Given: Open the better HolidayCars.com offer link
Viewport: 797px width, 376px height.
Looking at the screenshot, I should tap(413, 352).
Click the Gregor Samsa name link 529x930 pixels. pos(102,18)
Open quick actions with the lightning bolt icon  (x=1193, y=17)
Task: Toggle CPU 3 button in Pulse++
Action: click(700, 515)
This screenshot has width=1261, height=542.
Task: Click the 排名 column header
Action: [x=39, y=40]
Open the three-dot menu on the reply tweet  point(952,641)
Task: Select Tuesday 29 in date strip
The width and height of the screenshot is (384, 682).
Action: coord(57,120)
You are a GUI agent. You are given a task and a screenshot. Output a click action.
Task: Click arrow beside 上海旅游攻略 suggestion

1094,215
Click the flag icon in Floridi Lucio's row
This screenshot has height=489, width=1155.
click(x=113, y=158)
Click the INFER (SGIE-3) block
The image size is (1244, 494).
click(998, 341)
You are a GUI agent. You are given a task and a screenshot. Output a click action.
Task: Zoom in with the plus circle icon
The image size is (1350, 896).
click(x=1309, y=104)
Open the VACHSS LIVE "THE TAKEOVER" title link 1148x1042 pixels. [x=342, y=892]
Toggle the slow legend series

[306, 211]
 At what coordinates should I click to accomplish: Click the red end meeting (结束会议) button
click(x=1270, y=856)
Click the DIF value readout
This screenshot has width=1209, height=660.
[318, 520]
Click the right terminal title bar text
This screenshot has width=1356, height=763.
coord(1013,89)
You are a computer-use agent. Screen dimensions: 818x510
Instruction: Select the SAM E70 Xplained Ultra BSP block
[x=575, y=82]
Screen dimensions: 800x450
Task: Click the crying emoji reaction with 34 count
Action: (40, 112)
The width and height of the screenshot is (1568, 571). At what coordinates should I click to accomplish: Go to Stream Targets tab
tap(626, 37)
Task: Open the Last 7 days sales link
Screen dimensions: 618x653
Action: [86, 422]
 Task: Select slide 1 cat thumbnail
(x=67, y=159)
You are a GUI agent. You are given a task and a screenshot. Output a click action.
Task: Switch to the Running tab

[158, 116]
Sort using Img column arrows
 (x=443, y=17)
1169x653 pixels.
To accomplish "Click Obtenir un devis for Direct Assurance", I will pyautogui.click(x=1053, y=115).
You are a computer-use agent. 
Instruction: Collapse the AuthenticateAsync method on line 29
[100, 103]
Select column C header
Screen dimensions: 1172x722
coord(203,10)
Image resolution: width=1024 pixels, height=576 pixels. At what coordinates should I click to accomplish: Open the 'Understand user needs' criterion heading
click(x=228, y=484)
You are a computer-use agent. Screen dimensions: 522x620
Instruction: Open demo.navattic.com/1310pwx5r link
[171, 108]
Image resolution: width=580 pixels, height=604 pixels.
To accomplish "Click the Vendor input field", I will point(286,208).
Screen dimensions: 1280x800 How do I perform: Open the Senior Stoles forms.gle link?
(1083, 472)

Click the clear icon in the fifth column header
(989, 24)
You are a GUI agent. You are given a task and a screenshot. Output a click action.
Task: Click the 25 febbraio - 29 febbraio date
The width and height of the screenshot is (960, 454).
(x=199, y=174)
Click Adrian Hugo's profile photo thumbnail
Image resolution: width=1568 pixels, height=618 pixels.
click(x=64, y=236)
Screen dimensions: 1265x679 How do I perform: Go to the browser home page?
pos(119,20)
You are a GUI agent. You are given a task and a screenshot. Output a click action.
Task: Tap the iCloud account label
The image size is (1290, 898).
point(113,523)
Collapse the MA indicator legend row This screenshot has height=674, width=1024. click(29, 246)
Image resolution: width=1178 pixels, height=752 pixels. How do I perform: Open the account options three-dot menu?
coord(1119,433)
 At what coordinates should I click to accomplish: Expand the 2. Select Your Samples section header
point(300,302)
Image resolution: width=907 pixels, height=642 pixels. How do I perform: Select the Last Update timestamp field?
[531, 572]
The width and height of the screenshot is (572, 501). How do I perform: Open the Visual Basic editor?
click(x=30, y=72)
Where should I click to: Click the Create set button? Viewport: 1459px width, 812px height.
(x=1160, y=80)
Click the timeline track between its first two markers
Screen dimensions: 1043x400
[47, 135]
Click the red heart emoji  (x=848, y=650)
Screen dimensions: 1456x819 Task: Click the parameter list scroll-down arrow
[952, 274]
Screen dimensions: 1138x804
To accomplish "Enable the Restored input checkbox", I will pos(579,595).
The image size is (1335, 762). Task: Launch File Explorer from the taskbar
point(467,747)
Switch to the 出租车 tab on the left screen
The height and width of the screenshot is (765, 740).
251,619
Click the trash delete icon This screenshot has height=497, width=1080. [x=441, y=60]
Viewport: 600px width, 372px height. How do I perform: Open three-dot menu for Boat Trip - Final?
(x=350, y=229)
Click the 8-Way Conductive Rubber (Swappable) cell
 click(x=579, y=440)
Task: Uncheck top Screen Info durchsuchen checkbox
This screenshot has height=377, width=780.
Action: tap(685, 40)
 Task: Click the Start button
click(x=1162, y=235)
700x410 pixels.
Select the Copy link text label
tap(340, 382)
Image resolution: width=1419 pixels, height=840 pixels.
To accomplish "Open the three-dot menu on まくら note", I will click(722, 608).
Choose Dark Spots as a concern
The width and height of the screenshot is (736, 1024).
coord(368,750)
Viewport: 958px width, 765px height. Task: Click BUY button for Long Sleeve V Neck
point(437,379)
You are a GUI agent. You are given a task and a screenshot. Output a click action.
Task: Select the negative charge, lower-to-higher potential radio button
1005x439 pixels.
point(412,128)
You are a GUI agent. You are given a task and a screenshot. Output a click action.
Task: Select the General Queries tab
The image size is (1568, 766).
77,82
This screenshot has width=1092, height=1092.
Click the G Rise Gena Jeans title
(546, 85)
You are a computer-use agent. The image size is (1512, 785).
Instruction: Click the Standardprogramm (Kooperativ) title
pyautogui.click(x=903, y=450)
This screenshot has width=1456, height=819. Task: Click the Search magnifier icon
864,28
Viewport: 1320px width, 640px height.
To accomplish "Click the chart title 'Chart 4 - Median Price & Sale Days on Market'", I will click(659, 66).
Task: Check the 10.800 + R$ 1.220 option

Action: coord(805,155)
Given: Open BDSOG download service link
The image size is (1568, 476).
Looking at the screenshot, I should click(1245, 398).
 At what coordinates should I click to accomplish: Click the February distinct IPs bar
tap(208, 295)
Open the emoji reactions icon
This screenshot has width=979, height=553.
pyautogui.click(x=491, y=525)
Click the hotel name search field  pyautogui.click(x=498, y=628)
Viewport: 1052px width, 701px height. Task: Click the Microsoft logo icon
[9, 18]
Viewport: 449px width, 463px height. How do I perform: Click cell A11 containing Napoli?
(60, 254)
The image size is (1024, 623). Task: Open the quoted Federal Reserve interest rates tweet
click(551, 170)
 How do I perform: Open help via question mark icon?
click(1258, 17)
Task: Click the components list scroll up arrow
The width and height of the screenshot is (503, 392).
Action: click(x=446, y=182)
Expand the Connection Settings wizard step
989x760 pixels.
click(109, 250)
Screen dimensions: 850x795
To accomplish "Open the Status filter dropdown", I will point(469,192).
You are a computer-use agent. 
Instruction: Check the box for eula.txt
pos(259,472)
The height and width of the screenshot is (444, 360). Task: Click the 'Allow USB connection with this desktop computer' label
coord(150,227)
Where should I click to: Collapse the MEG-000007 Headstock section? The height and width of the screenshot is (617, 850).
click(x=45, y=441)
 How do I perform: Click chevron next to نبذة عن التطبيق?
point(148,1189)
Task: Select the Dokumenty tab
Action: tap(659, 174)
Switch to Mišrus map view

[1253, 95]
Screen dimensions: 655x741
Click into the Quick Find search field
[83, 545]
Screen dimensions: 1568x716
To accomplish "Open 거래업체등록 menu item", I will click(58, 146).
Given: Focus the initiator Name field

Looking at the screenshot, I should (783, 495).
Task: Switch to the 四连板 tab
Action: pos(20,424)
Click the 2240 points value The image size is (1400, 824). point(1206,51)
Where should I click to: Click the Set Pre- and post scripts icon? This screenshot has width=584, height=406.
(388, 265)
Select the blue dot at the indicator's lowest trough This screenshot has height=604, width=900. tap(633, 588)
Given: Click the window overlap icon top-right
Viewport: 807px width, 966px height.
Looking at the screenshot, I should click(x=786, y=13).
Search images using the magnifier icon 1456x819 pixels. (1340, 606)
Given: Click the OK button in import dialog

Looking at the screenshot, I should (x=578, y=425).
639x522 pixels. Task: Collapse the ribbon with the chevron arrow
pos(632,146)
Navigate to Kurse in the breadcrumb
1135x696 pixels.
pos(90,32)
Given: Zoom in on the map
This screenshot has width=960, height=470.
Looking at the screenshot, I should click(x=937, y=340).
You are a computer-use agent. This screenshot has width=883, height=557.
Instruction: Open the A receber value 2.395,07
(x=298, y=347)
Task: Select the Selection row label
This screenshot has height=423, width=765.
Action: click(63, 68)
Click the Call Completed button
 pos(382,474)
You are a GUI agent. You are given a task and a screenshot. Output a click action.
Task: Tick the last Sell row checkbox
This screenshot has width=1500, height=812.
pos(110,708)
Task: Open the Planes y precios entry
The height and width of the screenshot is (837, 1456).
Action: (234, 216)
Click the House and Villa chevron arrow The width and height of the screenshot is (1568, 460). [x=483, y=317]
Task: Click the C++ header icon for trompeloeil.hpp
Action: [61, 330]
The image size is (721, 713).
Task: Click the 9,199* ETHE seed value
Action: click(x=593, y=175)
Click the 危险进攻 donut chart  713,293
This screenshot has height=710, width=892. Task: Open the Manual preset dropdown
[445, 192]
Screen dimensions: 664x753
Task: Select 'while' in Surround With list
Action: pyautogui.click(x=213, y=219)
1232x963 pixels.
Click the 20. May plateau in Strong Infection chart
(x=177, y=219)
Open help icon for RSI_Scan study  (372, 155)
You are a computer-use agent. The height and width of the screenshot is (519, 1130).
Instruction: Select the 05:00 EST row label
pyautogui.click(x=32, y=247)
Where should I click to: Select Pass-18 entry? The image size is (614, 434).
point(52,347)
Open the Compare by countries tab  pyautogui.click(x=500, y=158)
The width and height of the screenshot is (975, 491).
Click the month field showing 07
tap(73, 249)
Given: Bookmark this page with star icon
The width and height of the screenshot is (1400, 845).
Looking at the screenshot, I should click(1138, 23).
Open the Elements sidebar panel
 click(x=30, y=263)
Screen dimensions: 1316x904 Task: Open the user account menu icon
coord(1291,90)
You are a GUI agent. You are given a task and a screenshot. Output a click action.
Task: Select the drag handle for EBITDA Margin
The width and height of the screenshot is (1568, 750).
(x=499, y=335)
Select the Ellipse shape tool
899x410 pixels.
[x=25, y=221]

Task instructions: Check each line of the entries above for the word "input". List the ones that have it.

Solution to this task:
To accomplish "Click the Vendor input field", I will point(286,208).
To accomplish "Enable the Restored input checkbox", I will pos(579,595).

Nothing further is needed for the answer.